> _REQUIREMENT_
For each line of the data that includes the word "computer", copy the line.

════════════════

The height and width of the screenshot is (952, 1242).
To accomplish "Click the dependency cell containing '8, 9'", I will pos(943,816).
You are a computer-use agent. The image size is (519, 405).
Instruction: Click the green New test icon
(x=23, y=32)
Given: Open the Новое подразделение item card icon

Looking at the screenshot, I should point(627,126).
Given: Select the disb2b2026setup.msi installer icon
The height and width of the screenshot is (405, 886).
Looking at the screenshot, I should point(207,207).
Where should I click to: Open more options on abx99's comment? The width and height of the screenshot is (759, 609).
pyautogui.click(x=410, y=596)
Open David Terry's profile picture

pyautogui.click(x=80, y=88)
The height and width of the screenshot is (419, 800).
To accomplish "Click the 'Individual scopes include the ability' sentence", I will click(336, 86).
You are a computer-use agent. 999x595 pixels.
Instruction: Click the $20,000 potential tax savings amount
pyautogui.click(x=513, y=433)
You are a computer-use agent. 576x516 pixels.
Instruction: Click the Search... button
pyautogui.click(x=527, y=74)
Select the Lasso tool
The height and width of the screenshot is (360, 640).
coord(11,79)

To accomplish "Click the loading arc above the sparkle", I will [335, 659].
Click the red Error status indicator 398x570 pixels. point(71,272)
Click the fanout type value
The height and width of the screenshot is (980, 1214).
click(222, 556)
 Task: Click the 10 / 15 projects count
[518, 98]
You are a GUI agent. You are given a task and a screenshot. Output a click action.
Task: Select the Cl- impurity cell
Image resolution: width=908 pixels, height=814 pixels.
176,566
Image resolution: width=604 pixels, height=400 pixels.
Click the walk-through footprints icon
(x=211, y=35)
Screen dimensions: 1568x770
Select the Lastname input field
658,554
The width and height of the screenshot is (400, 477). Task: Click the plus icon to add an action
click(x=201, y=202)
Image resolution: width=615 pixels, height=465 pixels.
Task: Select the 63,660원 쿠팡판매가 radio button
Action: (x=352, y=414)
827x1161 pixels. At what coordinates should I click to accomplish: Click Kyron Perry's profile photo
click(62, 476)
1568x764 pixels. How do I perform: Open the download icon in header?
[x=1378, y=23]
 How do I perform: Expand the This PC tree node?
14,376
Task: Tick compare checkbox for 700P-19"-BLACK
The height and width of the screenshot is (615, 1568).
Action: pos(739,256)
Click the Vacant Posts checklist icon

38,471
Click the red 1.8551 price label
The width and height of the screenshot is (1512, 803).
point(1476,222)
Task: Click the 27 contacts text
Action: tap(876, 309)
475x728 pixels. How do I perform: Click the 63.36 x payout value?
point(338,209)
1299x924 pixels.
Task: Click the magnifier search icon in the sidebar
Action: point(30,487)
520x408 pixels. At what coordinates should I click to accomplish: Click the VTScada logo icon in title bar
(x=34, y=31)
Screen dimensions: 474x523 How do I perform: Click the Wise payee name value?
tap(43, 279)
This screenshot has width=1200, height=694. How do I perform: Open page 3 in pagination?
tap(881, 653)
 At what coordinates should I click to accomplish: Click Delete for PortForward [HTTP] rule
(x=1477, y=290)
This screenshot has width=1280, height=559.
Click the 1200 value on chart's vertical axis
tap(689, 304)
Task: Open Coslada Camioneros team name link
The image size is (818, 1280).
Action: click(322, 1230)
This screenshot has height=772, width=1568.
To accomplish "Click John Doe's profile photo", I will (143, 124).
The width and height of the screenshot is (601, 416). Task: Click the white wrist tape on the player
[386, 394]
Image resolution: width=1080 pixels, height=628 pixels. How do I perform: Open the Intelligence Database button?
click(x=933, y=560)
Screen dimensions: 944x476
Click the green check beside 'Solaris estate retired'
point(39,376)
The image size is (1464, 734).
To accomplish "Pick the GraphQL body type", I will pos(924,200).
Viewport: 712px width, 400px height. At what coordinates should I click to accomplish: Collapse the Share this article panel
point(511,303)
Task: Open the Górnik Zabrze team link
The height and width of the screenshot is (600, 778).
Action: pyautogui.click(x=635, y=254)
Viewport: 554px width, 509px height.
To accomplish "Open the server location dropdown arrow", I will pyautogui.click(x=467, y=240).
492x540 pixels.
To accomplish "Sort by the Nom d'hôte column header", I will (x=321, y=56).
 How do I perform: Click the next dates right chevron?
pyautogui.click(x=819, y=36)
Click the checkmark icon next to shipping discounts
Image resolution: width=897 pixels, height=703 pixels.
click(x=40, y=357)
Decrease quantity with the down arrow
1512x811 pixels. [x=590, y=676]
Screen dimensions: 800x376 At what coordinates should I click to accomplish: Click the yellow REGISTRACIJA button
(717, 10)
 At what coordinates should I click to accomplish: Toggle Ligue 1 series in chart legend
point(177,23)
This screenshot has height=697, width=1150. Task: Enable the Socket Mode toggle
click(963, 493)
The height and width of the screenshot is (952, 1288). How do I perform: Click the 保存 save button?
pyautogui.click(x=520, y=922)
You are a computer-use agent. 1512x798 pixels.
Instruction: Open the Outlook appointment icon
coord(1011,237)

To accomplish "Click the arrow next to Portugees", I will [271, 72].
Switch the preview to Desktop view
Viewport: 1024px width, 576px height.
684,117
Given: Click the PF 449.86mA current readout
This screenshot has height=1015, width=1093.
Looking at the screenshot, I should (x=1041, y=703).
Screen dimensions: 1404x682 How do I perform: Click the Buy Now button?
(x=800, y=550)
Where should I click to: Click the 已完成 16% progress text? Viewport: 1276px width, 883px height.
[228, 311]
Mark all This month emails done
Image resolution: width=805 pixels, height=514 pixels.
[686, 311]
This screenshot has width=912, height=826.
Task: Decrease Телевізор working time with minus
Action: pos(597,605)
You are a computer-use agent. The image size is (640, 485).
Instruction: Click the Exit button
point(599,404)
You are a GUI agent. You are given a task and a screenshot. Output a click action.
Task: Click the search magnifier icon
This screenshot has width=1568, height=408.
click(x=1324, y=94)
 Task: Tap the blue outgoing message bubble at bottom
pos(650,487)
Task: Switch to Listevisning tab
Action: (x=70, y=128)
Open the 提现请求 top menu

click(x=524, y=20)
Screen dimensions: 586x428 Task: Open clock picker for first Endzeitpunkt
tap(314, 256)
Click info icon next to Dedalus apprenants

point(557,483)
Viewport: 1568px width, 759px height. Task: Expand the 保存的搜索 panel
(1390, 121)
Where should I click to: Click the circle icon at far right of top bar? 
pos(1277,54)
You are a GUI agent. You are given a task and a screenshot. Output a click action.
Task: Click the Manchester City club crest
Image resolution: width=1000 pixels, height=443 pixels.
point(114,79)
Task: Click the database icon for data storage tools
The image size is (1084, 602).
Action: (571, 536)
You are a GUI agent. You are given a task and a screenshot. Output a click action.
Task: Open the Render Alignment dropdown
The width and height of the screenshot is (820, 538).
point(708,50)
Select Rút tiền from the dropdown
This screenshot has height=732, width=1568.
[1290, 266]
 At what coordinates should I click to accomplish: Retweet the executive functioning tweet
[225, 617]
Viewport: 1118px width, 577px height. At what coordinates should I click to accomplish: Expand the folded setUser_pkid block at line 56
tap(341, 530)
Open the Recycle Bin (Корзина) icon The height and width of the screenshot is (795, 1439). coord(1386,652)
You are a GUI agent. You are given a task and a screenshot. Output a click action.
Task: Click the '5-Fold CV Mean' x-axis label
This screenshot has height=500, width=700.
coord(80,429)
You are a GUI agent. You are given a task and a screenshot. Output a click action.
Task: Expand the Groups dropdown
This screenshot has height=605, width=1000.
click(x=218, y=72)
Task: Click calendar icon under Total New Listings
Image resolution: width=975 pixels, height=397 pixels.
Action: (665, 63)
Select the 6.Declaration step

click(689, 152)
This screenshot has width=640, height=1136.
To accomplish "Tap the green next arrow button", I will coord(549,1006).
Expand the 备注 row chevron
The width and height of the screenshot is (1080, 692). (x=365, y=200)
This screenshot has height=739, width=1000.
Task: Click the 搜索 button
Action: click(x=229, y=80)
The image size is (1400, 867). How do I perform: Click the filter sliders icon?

════════════════

> _ANSWER TO THE PROBLEM_
You are a computer-use agent. The image size is (519, 405).
You are a computer-use agent. 999x595 pixels.
You are a computer-use agent. 576x516 pixels.
You are a computer-use agent. 1512x798 pixels.
You are a computer-use agent. The image size is (640, 485).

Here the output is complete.